Pubblicato da Massi
«Non esistono eroi, non esistono guerre giuste da combattere. Solo sofferenza, polvere e gente che muore per il tornaconto di poche grosse multinazionali». Hideo Kojima, game designer di fama mondiale, parla così di Metal Gear Solid 4: Guns of the Patriots. E’ un videogame appena uscito per PlayStation 3, fra i più costosi mai realizzati, ultimo capitolo di una saga che nel mondo ha già venduto oltre 20 milioni di copie e grazie al quale la Sony spera di recuperare terreno su Nintendo e Microsoft. Ma è soprattutto uno dei pochi giochi usciti dopo l’11 settembre del 2001 marcatamente antimilitarista. Tanto che il settimanale americano Newsweek ha parlato di Kojima come di un’interessante via di mezzo fra Sergio Leone e Dwight Eisenhower. Avrebbe infatti la stessa maestria del primo nel raccontare storie senza facili moralismi, mentre con il secondo condividerebbe la convinzione che ogni arma prodotta è un furto ai danni di coloro che periscono per stenti e fame. «Ho pensato che sarebbe stato istruttivo per una volta lasciare al giocatore la scelta se essere buono o cattivo», spiega Kojima. «Nel mio ultimo videogame si può uccidere chiunque si incontri, si può decidere di aiutare una delle tante fazioni in lotta, si può anche attraversare i campi di battaglia senza interferire. Ma nel frattempo i cattivi smettono di essere così cattivi e scopriamo che i buoni non sono immacolati come sembrano. Alla fine è l’idea stessa di bene e di male ad entrare in crisi».

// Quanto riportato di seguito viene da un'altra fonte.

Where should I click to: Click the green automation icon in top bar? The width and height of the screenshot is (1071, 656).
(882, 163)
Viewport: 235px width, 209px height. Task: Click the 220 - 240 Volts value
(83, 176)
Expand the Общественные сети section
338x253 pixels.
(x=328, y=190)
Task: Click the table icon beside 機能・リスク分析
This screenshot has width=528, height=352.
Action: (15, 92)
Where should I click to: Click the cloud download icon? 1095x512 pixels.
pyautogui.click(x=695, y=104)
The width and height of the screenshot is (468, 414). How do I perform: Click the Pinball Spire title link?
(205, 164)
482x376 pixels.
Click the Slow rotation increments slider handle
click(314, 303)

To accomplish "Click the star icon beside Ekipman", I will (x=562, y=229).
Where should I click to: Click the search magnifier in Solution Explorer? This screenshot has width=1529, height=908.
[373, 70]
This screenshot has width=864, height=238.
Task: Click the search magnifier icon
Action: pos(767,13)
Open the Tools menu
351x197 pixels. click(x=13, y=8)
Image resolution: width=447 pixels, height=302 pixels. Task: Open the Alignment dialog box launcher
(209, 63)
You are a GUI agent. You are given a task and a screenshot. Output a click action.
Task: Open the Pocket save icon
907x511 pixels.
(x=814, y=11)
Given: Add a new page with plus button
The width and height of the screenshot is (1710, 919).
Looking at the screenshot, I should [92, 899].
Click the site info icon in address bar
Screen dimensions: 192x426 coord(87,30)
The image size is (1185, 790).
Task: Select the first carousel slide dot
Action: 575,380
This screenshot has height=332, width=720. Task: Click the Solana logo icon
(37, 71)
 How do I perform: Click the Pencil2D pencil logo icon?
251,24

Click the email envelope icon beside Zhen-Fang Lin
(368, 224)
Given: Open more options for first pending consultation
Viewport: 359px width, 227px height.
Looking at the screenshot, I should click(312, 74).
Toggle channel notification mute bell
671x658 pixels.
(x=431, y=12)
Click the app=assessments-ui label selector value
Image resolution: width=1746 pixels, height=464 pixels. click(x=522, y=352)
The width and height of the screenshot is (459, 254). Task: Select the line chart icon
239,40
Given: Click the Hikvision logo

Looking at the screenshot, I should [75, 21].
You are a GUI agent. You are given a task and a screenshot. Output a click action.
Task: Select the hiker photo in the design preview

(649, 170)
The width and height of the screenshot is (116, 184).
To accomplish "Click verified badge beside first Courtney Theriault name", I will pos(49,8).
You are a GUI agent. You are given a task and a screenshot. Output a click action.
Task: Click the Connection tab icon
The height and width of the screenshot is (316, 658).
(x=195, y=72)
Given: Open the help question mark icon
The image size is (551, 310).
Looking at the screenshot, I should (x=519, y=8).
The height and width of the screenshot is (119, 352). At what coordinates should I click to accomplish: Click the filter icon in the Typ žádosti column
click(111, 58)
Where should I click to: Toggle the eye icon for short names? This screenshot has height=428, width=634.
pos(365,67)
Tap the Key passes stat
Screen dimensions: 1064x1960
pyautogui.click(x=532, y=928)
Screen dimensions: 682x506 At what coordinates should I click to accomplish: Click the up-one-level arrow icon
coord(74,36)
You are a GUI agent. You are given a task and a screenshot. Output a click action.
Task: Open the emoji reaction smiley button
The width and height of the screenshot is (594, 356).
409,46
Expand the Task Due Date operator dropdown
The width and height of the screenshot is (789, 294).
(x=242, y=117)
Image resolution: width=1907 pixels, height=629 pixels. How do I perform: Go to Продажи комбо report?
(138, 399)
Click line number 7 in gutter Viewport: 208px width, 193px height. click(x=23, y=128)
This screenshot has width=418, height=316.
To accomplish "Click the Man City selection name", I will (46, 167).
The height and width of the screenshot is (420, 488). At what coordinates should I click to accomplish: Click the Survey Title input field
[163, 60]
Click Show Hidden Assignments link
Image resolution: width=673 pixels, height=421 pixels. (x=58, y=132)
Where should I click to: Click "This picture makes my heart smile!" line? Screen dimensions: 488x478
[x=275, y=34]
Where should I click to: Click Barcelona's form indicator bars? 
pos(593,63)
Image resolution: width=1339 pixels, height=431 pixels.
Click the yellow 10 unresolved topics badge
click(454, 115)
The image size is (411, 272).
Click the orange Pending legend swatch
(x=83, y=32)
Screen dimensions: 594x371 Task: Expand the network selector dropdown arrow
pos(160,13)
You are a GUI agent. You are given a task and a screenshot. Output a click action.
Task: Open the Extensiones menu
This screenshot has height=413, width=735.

Metal Gear Solid 4 racconta le avventure di Solid Snake: ex superagente segreto invecchiato precocemente a causa di una malattia incurabile, deve fare i conti con l’ennesima minaccia che rischia di distruggere il mondo. Un lungo peregrinare fra Medio Oriente, Centro America, Europa dell’Est, Circolo Polare, in un mondo dove la guerra ormai è un sistema economico troppo radicato per essere interrotto. Solo pochi sanno davvero per cosa si combatte, ma tutti continuano a farlo credendo di essere nel giusto e perpetrando la scia di sangue. E nel gioco, che ha una densità narrativa straordinaria, si incontrano personaggi di ogni tipo: trafficanti alla Viktor Bout (arrestato in Thailandia un anno fa dopo aver accumulato una fortuna vendendo armi a destra e sinistra), agenti segreti usciti di senno per le troppe atrocità viste o commesse, emissari di multinazionali prive di scrupoli, aspiranti eroi senza più una causa per la quale morire. «La generazione dei miei genitori spiega Kojima è stata l’ultima a provare le devastazioni di una guerra sulla propria pelle. Grazie ai loro racconti e ai loro insegnamenti per me è naturale essere contro la guerra e le armi nucleari. Ma queste sono cose che si stanno perdendo fra i più giovani. Ecco perché in Metal Gear Solid 4 ho deciso di rappresentare tutto il dolore che un conflitto provoca. Chi come me ha 45 anni deve raccontare quel che la guerra è capace di fare».
Peccato che Kojima sia l’unico a ragionare così nel suo settore. Lo stesso Pentagono ha stanziato 6,5 milioni di dollari per sviluppare un videogame da distribuire gratuitamente sul web per propagandare fra i giovani i valori delle forze armate. America’s Army è stato il primo nel suo genere: a nessuno era mai venuto in mente di usare i giochi elettronici per il reclutamento. Ma dopo l’11 settembre 2001 le cose sono andate sempre peggio. Così, mentre in buona parte del mondo le associazioni di genitori continuano a prendersela con giochi tanto eccessivi quanto innocui, sugli scaffali i videogame dove vengono messi in scena i conflitti contemporanei si sono moltiplicati. Rappresentazioni tanto realistiche dal punto di vista della qualità delle immagini, quanto grossolane in fatto di contenuti: il solito manipolo di eroi a stelle e strisce deve salvare il mondo dal caos e dai cattivi. Solo che i cattivi hanno quasi sempre la kefiah e li si fredda per i vicoli di cittadine polverose che tanto assomigliano a quelle mediorientali. La sofferenza è bandita, come i dubbi, le assurdità, gli spargimenti di sangue innocente. I videogame sono diventati una vera e propria forma di propaganda. «E’ incredibile che questo avvenga», continua Kojima. «Sappiamo tutti ad esempio quanti bambini vengono trasformati in soldati in tante parti del mondo, eppure l’industria dei giochi elettronici non si fa problemi e continua a rappresentare la guerra come fosse una cosa bella».